The Halloween Harry Potter edition

1. Arrogant first year students walking around like they own the castle. You are sitting in the Great Hall having your morning pumpkin juice when a group of frankie first years comes walking in boldly, laughing and doing foolish wand-waving and silly incantations. They scream to each other across the hall, talking about their most recent late-night, managed mischief (like the “special” books they found in the Restricted Section), while you diligently attempt your impossible Herbology assignment. Then, at the end of a long day, as you are ready to curl up in front of a toasty fire, you find that those sons-of-witches have taken over your favorite common room. Who do they think they are, the Chosen Ones?

2. Turning to page 394.

3. The Great Hall does not offer the vast variety of food you desire. Sure, the desserts are good. You can never have too many pumpkin pasties, treacle tarts or chocolate gateau.

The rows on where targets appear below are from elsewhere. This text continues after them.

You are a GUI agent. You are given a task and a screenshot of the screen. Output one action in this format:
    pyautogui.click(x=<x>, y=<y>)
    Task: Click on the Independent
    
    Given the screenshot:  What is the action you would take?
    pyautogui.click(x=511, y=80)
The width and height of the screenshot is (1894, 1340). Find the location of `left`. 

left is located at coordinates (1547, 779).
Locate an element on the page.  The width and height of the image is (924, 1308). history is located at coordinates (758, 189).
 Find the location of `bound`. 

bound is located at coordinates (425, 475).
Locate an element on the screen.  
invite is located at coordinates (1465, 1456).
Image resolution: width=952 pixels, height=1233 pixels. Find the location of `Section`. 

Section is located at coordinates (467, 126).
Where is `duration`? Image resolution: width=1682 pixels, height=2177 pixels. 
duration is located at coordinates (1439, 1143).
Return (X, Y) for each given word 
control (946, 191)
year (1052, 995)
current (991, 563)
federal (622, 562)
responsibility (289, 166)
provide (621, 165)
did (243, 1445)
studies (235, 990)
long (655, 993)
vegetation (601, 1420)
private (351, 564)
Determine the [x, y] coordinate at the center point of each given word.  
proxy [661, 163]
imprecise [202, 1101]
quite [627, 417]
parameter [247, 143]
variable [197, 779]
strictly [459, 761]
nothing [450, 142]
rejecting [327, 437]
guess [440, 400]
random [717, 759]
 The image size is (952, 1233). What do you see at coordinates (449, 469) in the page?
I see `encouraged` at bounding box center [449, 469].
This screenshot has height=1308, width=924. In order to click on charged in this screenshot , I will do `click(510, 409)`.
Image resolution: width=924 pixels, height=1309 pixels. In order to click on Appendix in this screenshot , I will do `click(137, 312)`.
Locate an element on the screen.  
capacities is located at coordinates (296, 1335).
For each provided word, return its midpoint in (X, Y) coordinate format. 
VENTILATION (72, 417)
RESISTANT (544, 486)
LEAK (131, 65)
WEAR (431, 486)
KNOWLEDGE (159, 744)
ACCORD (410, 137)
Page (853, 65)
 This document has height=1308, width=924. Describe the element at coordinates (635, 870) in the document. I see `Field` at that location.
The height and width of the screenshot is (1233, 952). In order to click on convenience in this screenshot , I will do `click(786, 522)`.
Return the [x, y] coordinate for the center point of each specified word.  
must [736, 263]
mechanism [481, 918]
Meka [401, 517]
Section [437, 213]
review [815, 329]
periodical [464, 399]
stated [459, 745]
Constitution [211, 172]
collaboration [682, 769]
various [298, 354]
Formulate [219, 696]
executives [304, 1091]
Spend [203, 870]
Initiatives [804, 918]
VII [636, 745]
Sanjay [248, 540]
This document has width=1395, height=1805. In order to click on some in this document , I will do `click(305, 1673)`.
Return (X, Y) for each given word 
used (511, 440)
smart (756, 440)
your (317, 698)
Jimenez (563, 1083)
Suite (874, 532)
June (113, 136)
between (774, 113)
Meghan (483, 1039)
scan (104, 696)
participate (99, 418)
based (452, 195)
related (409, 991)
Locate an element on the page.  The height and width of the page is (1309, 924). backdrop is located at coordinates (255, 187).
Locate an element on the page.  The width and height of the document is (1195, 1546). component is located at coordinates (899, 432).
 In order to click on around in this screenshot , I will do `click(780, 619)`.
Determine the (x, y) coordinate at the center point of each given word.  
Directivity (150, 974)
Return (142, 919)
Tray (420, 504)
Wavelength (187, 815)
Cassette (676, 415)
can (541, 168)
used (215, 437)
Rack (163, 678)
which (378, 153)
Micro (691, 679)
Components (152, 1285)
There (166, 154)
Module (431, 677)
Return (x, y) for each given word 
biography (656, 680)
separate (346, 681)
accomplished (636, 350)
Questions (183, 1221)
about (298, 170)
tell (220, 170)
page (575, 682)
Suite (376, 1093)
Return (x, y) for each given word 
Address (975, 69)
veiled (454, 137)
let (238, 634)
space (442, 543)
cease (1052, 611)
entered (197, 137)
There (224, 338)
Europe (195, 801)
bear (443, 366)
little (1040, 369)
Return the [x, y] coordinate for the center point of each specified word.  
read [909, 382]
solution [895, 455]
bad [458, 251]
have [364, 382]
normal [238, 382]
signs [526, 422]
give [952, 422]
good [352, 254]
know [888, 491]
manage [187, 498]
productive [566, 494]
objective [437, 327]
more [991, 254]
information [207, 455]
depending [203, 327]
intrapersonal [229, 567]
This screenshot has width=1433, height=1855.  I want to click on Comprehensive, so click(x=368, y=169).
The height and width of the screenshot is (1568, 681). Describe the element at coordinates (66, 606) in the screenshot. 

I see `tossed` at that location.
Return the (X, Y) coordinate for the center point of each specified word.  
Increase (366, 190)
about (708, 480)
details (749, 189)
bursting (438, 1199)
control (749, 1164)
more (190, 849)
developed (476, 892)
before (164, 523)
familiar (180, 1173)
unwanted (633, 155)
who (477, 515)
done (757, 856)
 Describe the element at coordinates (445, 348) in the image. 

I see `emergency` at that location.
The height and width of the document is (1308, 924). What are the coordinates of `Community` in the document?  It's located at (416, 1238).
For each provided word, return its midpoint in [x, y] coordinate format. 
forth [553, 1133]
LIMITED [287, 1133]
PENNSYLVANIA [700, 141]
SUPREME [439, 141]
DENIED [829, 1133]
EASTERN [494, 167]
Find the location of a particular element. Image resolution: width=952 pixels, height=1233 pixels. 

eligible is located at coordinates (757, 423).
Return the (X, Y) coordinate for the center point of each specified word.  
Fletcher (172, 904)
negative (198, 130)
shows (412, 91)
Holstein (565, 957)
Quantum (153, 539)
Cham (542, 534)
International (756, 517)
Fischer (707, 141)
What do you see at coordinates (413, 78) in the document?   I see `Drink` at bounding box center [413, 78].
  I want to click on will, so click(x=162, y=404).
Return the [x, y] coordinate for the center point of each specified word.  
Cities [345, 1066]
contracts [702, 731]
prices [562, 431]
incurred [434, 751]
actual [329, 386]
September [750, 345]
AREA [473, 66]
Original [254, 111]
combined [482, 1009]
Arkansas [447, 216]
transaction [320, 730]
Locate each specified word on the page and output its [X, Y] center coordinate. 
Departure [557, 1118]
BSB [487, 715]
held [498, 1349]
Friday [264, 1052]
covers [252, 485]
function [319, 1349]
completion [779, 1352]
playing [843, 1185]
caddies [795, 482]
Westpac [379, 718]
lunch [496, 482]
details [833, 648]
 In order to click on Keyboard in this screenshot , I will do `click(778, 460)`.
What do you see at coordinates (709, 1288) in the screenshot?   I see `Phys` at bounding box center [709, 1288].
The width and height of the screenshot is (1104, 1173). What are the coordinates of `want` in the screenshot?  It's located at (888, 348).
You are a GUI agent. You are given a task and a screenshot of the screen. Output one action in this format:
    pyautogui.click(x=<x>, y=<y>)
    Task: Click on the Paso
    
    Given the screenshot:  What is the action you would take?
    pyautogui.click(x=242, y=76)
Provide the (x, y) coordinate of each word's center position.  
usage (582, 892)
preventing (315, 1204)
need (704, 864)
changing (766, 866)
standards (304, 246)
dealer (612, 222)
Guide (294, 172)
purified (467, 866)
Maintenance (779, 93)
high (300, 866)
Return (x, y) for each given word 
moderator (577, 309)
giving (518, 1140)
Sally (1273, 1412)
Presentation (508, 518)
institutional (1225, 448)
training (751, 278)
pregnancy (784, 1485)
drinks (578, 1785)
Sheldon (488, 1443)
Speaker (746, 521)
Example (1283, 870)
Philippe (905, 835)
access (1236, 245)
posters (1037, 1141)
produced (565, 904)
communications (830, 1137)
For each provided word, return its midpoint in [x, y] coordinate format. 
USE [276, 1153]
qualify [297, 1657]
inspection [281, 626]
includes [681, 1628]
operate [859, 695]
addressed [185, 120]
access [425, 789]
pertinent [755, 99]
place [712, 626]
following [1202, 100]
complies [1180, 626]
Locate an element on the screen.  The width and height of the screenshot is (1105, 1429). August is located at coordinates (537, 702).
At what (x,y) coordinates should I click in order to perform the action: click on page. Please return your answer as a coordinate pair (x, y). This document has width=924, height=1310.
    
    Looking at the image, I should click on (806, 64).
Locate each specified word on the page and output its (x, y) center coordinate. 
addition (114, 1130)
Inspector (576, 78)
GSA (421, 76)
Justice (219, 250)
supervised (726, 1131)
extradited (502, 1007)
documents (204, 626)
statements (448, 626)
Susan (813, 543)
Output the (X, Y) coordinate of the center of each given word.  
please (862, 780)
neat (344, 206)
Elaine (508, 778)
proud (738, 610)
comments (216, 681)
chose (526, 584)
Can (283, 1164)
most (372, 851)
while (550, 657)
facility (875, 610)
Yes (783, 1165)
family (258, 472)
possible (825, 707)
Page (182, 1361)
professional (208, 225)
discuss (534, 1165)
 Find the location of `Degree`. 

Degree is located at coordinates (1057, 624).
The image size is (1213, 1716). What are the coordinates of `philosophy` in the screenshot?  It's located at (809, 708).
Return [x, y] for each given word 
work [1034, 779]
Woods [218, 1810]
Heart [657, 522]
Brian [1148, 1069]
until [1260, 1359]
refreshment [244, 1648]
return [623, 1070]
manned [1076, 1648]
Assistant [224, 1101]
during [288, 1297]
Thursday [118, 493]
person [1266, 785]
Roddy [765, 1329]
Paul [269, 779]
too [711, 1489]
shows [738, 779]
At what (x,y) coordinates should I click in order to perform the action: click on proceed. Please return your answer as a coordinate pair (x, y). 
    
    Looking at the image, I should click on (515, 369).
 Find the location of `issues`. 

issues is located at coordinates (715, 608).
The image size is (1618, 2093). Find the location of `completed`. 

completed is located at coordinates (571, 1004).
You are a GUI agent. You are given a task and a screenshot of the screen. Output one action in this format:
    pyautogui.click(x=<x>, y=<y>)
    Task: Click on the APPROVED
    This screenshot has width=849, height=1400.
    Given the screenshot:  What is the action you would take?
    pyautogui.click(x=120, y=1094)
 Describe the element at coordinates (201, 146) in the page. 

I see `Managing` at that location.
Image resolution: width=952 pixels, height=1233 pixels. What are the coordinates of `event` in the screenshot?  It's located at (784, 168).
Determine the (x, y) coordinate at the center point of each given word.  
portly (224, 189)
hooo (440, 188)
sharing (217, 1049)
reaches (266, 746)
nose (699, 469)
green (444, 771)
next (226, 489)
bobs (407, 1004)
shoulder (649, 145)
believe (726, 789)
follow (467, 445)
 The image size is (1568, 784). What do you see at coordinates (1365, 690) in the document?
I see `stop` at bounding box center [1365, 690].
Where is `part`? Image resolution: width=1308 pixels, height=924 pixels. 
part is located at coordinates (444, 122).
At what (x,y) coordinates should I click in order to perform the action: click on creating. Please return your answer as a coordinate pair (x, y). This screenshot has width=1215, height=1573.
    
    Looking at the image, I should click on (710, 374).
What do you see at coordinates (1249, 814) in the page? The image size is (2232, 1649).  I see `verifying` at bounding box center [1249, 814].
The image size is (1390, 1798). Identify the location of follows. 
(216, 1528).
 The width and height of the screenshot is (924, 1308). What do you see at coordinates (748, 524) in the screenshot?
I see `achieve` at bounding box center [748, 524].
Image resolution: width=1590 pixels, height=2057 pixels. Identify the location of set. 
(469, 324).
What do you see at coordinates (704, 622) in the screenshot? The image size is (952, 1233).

But what about real food? Nothing says “Puking Pastille” like biting into a piece of raw troll bogey. Can’t the house elves in the kitchen conjure up something that we actually want to eat? If you are going to cook food for Hogwarts students, you might as well make it good food. After all, socks don’t grow on trees.

4. Headmaster Duffettdore invites you to his office. This can’t be good.

5. Your roommate is a werewolf. You wake up in the middle of the night to find him sitting in front of the window, staring ominously at the moon. Perhaps he has had too much butterbeer. Perhaps he is petrified. No, he is just a werewolf. Nevermind the scratches on the walls that you will inevitably be fined for at the end of the year. Nevermind him constantly muttering “I forgot to take my potion.” What bothers you is the hair. Every hair, everywhere. Your professors tell you that you need to clean up after your cat. What they don’t know is that your roommate sheds all over the place. Either he needs to find a cure or a bottle of industrial strength Nair.

6. S.P.E.W. trying to recruit everybody in the name of social justice. I am all for the freedom of house elves. But, when the Society for the Promotion of Elfish Welfare walks around school grounds with recycled signs and a multitude of hats, socks and sandwiches for the house elves of Philadelphia, I get a little annoyed. I have basic creature needs too. I need adventure. I need a vault full of shiny galleons and the most recent Firebolt model. Why should I care about the oppressed when I cannot have everything I want? My father will hear about this!